After falling below 6 per cent for the first time on record in Q2 2016, the average national cap rate for Canadian commercial real estate (‘CRE’) assets fell even further in Q3 2016 to 5.86 per cent.

This once again breaks the record for a historic low cap rate and continues the steady decline of rates since 2009. As both foreign and domestic demand for Canadian CRE assets continues to intensify, the average national cap rate has declined in 27 out of the 30 quarters since Q2 2009.

“Last quarter we proposed that conditions were supportive for further cap rate compression and, while few would have predicted it, the average cap rate moved lower yet again in Q3. Globally, we are in a low-growth environment, so chasing yield has become the name of the game. When you consider the historic high spread over government bonds and the political uncertainty arising from the U.S. elections and Brexit, its little wonder why capital is being driven to Canada,” commented Paul Morassutti, executive managing director of CBRE Canada.

According to findings of Q3 2016 Canadian Cap Rates & Investment Insights Report, despite the ongoing declines in cap rates, Canadian CRE assets still provide an attractive spread over 10-year Government of Canada Bond yields at 486 basis points (‘bps’).

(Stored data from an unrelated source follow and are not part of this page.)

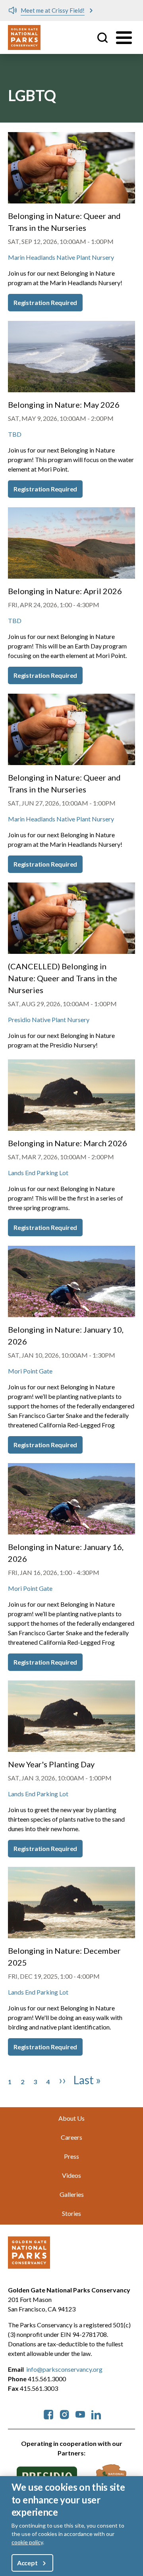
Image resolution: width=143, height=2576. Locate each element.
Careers (71, 2137)
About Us (71, 2118)
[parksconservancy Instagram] (64, 2413)
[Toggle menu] (124, 37)
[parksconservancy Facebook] (48, 2413)
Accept (27, 2562)
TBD (14, 434)
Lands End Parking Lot (38, 1172)
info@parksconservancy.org (64, 2369)
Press (71, 2156)
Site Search (102, 37)
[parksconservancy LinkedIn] (96, 2413)
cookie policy (27, 2542)
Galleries (72, 2194)
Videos (71, 2175)
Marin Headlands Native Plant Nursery (61, 257)
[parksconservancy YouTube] (80, 2413)
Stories (71, 2213)
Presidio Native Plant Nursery (48, 1019)
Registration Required (45, 302)
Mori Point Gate (30, 1371)
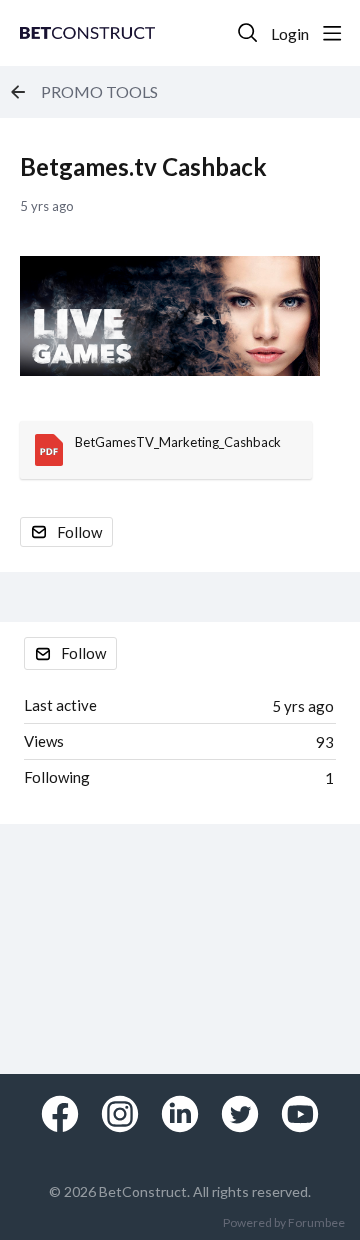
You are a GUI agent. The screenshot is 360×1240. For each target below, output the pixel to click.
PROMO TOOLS (99, 91)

Exceptionally strong investment activity in Canada’s largest metropolitan areas, Toronto, Montreal and Vancouver, drove the overall decline in national cap rates. In Vancouver and Toronto, cap rates each dropped by 25 bps to 3.75 per cent and 4.00 per cent respectively for AA office product, with all classes of downtown offices also dropping by a similar amount. As a result, Vancouver and Toronto now rivals Manhattan (3.75 per cent) and Los Angeles (3.50 per cent) in having the lowest cap rates for Class AA offices in North America.

According to the report, cap rates also fell for all classes of downtown office product in Montreal, dropping to 4.75 per cent-5.25 per cent for Class AA product. Elsewhere, cap rates for the remaining seven major Canadian downtown office markets remained stable.

“Canada provides investors with a safe, stable real estate market in a country that protects property rights and has demonstrated incredible resilience to global volatility. As such, it’s no surprise that investment activity has been extremely strong in 2016 and has seen a record amount of foreign investment. What’s more, foreign investors have been prepared to a pay a premium to secure Canadian assets, particularly in Vancouver and Toronto which is playing a significant role in setting aggressive pricing.

“We’re also beginning to see global and domestic investor interest spill over from Toronto and Vancouver into Montreal given the value it offers relative to these cities. All commercial property types are being targeted but higher sales volumes are being inhibited by a limited desire to sell,” added Morassutti.

The report also revealed that cap rates had also fallen across industrial, retail and hotels in Vancouver, with apartments the only major asset class not registering a decline. A-class high rise and A-class low rise apartments remained constant at 2.50 per cent-3.00 per cent and 2.75 per cent-3.25 per cent respectively. Multi-family apartments are subject to the new tax on foreign investors in B.C. and there are early signs that foreign investment capital may be shifting to commercial properties which are not subject to the 15 per cent tax.

“It’s too early to tell if the new tax will negatively affect pricing, but it has caused a pause in the apartment market. Investors are currently sitting back and taking stock to get better clarity on potential impacts,” added Morassutti.